The Monthly Film Bulletin wrote: "Despite the determined efforts of cast and director, this well-worn material finally proves intractable and one is left with a theatrical farce full of simple slapstick and comic yokels. Ronald Shiner tends to overplay as the wily Alf; the remainder battle valiantly against heavy odds."

Kine Weekly said "Boisterous farcical comedy. ... The jokes contain plenty of corn, but the co-stars flog them hard and finally prove that unvarnished knockabout is no mean substitute for wit. Its riotous fire engine chase climax alone warrants the price of admission. Very good British rib-tickler."

Picturegoer wrote: "It's a dead cert that racecourse comedies need more speed than this one to romp home a winner. ... This horseplay goes at a creaking pace, mostly set in a country inn, with every tired cliché in the farce fun book working double time. ... Shiner, James and Rix gang up to get laughs – but the girls come off best. There's delightful Joan Sims, as a maid, Peggy Mount, a policewoman, and the girl with the Jean Simmons sparkle – Heather Sears, who's a real flower In the wilderness."

Picture Show wrote: "This hilarious, slapstick film of the successful stage farce tells of three unsuccessful bookies who hope to make a fortune by substituting another horse, for the favourite of a big race and backing it to lose.

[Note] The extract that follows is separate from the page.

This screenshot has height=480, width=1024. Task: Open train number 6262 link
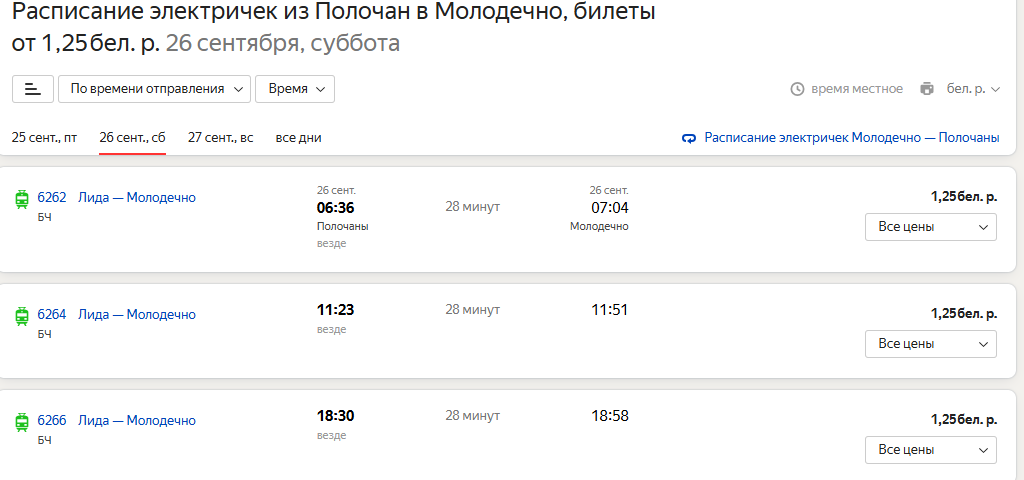[52, 197]
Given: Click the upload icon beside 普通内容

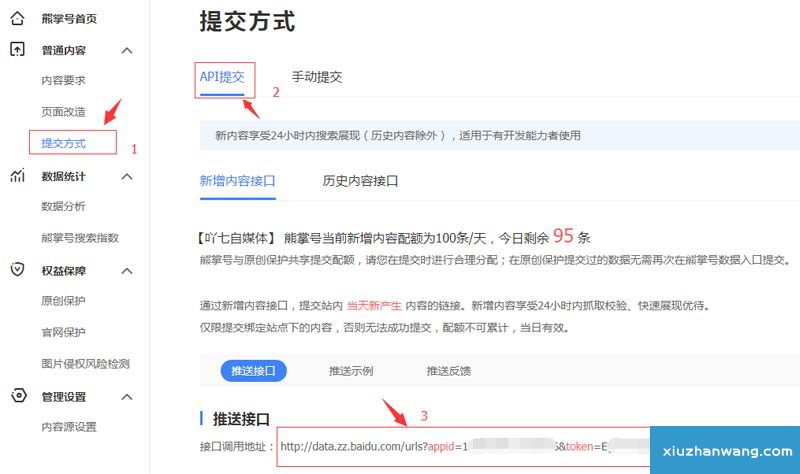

The comedy situations which result from this deception provide amusement and it is well acted and directed."

In British Sound Films: The Studio Years 1928–1959 David Quinlan rated the film as "mediocre", writing: "Amazingly bungled version of runaway stage farce; very slow."

The Radio Times wrote, "This tale of crooked bookies plods along more slowly than a doped horse, but there is the compensation of the polished performances of expert farceurs Ronald Shiner, Brian Rix, and Sid James."

Leslie Halliwell said: "Flat filming of a long-running theatrical farce."

Sky Movies wrote, "Heather Sears makes her screen debut, Joan Sims giggles infectiously, and the charms of Shirley Ann Field can be very briefly glimpsed as a waitress at the Three Frogs Cafe. But Peggy Mount sweeps all else before her in a relatively short, but devastating, appearance as the indomitable Sergeant Fire."